Written request: Arrange the data from the line containing "This screenshot has height=681, width=1020." through the line containing "Click triangle icon in コンディショニング row", both included, as a Markdown table with the columns Row and Line, skipping blank lines.

───── Data for this exercise ─────

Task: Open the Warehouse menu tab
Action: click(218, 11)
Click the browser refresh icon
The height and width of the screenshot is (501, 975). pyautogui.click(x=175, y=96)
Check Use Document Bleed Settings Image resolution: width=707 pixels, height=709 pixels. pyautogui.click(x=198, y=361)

─────
───── Data for this exercise ─────

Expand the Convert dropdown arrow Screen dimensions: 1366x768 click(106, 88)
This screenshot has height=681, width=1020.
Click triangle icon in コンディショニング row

─────

Solution to this problem:
| Row | Line |
|---|---|
| 1 | This screenshot has height=681, width=1020. |
| 2 | Click triangle icon in コンディショニング row |